Reminding myself -again- that this blog is writing for me. I could use pen and paper (and do) but there’s something equally satisfying about tapping away on a keypad. Perhaps it’s the ease of editing? Perhaps it’s the relief of not having to peer at my own scrawl and being relieved of the burden of having to think “what does that say? ” Who knows? More often than not questions turn out to be more important than the answers anyway!
So now we’ve gone through the important reminder that this blog is for me (not merely about me, God forbid) I want to sit up and note – honestly- that these digital etchings are my perspective and when fictional my imaginings. There’s probably something egotistical in that Can there be any I without any ego? I wonder.

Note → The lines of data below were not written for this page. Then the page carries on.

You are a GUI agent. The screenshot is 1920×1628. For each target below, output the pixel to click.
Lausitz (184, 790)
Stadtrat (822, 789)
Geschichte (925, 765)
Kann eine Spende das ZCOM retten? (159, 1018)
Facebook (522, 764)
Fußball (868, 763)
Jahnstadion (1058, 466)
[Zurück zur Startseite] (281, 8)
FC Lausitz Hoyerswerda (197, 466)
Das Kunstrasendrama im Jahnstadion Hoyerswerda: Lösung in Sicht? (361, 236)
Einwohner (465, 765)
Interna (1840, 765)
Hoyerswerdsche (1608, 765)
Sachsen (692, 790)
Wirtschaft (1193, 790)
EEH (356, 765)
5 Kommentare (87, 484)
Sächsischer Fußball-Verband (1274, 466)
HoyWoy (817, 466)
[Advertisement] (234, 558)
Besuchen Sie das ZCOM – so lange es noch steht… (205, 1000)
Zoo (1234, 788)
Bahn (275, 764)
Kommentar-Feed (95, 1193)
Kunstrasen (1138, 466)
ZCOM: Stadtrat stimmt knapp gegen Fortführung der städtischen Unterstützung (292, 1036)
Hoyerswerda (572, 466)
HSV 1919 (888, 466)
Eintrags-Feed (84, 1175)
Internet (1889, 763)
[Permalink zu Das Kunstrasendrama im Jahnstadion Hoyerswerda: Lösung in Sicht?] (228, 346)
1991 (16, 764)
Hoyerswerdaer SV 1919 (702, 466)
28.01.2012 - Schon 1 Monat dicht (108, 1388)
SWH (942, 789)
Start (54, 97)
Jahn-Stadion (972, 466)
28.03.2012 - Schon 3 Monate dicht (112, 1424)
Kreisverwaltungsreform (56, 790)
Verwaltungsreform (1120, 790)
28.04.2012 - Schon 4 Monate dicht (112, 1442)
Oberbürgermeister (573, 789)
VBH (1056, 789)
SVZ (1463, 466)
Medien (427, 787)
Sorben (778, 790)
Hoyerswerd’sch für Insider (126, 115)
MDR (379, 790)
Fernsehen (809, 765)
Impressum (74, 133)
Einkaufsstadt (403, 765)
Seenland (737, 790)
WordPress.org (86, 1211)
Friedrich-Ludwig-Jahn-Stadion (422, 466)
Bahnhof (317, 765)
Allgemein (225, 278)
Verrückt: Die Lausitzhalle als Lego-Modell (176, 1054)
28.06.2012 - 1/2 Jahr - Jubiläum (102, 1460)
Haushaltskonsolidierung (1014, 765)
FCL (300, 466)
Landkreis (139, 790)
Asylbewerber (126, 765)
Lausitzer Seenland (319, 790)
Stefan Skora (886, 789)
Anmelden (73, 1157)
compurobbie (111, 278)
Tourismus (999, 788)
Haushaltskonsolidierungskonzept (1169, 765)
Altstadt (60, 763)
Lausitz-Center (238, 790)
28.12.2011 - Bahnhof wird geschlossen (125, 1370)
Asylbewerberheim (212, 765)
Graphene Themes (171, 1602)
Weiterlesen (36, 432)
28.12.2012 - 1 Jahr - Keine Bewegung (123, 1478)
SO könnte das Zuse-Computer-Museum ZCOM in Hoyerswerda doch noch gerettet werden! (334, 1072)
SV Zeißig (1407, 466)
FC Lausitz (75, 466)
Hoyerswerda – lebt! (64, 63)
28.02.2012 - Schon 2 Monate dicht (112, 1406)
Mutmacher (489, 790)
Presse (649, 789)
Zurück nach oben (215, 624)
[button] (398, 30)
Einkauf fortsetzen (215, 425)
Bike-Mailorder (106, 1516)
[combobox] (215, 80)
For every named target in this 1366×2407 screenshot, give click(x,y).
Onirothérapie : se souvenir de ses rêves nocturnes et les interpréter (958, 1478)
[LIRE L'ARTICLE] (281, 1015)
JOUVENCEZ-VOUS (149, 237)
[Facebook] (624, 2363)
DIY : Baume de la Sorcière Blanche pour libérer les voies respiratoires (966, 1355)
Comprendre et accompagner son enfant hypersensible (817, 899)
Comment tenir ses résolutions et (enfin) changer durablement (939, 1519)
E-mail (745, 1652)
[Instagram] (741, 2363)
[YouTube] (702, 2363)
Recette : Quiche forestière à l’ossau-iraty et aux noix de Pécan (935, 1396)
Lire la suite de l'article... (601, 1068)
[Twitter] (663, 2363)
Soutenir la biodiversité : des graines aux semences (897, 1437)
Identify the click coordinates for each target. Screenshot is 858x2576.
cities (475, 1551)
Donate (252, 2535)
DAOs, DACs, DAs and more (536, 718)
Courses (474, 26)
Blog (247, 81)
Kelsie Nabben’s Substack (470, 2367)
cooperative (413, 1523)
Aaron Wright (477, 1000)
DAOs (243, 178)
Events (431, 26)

I used to read a lot of blogs. A lot. I’ve made some very good friends along the way. I found people who shared some of my hopes and longings, people who inspired and encouraged me to think outside of the box, and those with whom I disagreed (a lot) but who nonetheless helped shape my thinking and argumentation.
Then came Facebook, then Twitter, Instagram. All good, but what they brought was instant connection and snapshots. Important, yes very! And addictive in a very different way to blogging. We could agree by liking without the need to engage meaningfully, or to justify our thinking, and no response back was needed, often not even looked for. We were lured into thinking we were dialoging, but actually falling into the trap of like minded people bolstering our egos and keeping our emotions tamed.
I want to feel – deeply,passsionately,(almost) without reservation, to think, to see and be seen, to be heard but also to listen, because even at 56 I still want to grow and my real realisation this year is I cannot – and choose not to – do this alone.